“No more!” cried Griffin, incredulously; “I should have thought you must have made double that sum at least.”
“Not a farthing more, I assure you,” rejoined Ireton, pettishly; “we’re all on the square here. I took the money myself, and ought to know.”
“Oh! certainly,” answered Griffin; “certainly.”
“I offered Jack five guineas as his share,” continued Ireton; “but he wouldn’t take it himself, and gave it to the poor debtors and felons, who are now drinking it out in the cellar on the Common Side.”
“Jack’s a noble fellow,” exclaimed the head-jailer of Clerkenwell Prison, raising his glass; “and, though he played me a scurvy trick, I’ll drink to his speedy deliverance.”
“At Tyburn, eh, Mr. Shotbolt?” rejoined the executioner. “I’ll pledge you in that toast with all my heart.”

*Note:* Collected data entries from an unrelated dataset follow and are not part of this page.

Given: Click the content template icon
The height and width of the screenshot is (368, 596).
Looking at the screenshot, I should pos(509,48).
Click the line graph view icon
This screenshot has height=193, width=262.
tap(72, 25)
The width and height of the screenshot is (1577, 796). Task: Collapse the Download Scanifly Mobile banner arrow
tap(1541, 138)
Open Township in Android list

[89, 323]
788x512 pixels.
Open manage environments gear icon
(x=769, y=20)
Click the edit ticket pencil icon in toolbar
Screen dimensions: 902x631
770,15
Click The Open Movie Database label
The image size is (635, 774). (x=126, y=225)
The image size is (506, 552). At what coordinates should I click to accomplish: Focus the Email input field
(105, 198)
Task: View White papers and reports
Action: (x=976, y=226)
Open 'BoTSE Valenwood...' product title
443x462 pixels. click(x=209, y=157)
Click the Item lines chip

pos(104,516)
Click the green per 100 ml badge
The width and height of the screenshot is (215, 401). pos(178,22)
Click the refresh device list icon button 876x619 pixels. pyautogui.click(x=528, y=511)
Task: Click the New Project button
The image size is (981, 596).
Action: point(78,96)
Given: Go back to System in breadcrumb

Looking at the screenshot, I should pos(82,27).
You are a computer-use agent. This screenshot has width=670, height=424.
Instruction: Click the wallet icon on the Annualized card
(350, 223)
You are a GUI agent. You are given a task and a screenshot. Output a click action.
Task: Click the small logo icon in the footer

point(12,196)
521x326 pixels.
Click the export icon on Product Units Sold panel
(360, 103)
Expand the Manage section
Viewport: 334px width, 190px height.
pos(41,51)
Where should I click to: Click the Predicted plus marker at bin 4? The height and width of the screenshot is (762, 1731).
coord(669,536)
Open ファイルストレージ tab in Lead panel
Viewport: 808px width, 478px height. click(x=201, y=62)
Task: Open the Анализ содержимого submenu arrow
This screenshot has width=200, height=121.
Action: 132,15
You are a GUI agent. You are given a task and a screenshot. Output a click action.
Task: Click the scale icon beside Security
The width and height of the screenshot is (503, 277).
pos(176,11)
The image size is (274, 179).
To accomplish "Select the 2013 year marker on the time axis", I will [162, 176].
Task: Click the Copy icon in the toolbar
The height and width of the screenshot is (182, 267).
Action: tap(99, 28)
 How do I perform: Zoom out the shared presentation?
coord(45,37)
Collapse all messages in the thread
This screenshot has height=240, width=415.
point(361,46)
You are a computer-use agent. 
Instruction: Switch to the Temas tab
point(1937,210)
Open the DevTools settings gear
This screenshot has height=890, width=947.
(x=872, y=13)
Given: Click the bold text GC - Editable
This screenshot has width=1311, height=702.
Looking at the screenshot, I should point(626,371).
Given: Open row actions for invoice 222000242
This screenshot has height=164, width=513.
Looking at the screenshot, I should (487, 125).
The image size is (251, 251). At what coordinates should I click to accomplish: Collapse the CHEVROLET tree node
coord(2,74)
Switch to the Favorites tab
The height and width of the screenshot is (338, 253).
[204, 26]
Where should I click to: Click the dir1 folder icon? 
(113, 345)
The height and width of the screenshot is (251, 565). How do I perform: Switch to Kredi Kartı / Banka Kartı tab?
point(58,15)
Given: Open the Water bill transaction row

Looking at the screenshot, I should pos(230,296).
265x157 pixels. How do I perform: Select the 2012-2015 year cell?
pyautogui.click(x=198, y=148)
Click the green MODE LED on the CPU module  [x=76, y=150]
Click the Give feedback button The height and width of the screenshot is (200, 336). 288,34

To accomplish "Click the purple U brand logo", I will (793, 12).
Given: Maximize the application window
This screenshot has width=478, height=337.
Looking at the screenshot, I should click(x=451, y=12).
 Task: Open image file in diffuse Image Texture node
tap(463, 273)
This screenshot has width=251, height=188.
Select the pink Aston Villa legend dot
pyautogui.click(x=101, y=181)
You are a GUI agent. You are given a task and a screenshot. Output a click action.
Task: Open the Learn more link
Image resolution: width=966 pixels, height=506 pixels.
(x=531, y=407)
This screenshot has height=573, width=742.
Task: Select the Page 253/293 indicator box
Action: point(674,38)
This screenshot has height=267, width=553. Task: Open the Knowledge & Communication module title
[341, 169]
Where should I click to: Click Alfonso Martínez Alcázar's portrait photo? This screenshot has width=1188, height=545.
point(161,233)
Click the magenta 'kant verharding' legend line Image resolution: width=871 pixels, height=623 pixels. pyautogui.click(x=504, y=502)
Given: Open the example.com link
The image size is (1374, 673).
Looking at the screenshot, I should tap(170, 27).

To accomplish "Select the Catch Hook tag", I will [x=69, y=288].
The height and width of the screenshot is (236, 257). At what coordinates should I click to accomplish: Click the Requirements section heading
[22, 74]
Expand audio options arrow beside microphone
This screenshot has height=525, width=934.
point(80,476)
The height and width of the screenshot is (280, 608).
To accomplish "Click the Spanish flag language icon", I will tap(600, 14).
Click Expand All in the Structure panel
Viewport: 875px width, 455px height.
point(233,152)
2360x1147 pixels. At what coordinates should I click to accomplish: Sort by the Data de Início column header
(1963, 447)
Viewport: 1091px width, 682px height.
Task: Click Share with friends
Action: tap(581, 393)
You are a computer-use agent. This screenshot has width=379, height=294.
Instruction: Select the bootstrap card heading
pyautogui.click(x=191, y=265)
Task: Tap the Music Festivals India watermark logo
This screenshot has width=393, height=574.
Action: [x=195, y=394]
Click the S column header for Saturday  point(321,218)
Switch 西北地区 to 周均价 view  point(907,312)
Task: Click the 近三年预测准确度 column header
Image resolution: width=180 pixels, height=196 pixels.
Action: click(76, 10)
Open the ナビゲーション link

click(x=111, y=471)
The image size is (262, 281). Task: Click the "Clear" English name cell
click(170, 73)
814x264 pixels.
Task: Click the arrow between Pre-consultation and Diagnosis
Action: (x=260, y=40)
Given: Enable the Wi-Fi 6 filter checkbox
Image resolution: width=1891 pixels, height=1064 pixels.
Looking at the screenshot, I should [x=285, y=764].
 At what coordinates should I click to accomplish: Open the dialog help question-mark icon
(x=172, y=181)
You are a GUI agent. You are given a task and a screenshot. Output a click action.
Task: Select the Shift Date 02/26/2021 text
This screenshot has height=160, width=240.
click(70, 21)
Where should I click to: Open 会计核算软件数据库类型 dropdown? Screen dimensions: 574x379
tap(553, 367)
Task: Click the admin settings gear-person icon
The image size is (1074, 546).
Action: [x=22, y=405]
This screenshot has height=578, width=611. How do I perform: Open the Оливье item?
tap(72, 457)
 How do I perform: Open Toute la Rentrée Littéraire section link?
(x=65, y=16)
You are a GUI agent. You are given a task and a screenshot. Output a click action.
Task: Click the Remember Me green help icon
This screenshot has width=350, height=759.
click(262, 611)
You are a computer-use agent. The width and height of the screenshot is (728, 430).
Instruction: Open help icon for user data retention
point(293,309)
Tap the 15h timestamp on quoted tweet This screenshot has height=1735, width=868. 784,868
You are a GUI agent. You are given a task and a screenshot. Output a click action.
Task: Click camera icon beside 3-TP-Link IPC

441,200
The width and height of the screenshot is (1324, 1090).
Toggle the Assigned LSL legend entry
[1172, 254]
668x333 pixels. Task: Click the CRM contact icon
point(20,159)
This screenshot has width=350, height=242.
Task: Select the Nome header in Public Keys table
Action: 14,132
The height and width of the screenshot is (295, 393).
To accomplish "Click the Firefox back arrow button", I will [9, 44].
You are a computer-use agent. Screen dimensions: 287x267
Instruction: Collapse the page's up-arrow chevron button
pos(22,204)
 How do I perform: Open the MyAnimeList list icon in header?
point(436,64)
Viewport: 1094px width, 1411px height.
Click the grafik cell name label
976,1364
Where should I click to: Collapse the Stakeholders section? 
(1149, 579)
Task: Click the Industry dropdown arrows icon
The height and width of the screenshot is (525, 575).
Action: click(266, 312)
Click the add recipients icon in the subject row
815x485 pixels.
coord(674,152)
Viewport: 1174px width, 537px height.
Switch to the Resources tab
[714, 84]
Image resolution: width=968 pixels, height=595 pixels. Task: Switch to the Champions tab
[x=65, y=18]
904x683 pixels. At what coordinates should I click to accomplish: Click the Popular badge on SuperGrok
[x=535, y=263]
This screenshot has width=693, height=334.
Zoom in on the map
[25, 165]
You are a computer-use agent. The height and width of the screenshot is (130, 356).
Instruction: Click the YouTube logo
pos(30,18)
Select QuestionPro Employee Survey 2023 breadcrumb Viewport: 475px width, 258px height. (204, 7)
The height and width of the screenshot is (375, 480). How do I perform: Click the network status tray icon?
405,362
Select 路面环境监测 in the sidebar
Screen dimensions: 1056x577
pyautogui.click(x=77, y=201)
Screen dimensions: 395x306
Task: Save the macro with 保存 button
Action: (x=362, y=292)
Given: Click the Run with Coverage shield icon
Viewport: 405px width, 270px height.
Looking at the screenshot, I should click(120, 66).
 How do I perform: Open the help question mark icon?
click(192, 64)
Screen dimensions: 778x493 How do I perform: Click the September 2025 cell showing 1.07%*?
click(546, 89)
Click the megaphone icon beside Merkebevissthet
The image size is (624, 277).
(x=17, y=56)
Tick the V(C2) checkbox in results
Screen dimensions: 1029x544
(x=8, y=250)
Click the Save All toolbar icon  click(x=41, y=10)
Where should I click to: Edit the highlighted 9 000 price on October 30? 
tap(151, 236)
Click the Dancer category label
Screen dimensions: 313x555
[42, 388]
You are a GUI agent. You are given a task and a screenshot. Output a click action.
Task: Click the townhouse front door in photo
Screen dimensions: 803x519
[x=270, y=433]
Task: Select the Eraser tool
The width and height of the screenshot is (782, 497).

“Well, for my part,” observed Mrs. Spurling, “I hope he may never see Tyburn. And, if I’d my own way with the Secretary of State, he never should. It’s a thousand pities to hang so pretty a fellow. There haven’t been so many ladies in the Lodge since the days of Claude Du Val, the gentleman highwayman; and they all declare it’ll break their hearts if he’s scragged.”
“Bah!” ejaculated Marvel, gruffly.
“You think our sex has no feeling, I suppose, Sir,” cried Mrs. Spurling, indignantly; “but I can tell you we have. And, what’s more, I tell you, if Captain Sheppard is hanged, you need never hope to call me Mrs. Marvel.”
“’Zounds!” cried the executioner, in astonishment. “Do you know what you are talking about, Mrs. Spurling? Why, if Captain Sheppard should get off, it ’ud be fifty guineas out of my way. There’s the grand laced coat he wore at his trial, which I intend for my wedding-dress.”
“Don’t mention such a thing, Sir,” interrupted the tapstress. “I couldn’t bear to see you in it. Your speaking of the trial brings the whole scene to my mind. Ah! I shall never forget the figure Jack cut on that occasion. What a buzz of admiration ran round the court as he appeared! And, how handsome and composed he looked! Everybody wondered that such a stripling could commit such desperate robberies. His firmness never deserted him till his old master, Mr. Wood, was examined. Then he did give way a bit. And when Mr. Wood’s daughter,—to whom, I’ve heard tell, he was attached years ago,—was brought up, his courage forsook him altogether, and he trembled, and could scarcely stand. Poor young lady! She trembled too, and was unable to give her evidence. When sentence was passed there wasn’t a dry eye in the court.”
“Yes, there was one,” observed Ireton.
“I guess who you mean,” rejoined Shotbolt. “Mr. Wild’s.”
“Right,” answered Ireton. “It’s strange the antipathy he bears to Sheppard. I was standing near Jack at that awful moment, and beheld the look Wild fixed on him. It was like the grin of a fiend, and made my flesh creep on my bones. When the prisoner was removed from the dock, we met Jonathan as we passed through the yard. He stopped us, and, addressing Jack in a taunting tone, said, ’Well, I’ve been as good as my word!’—’True,’ replied Sheppard; ‘and I’ll be as good as mine!’ And so they parted.”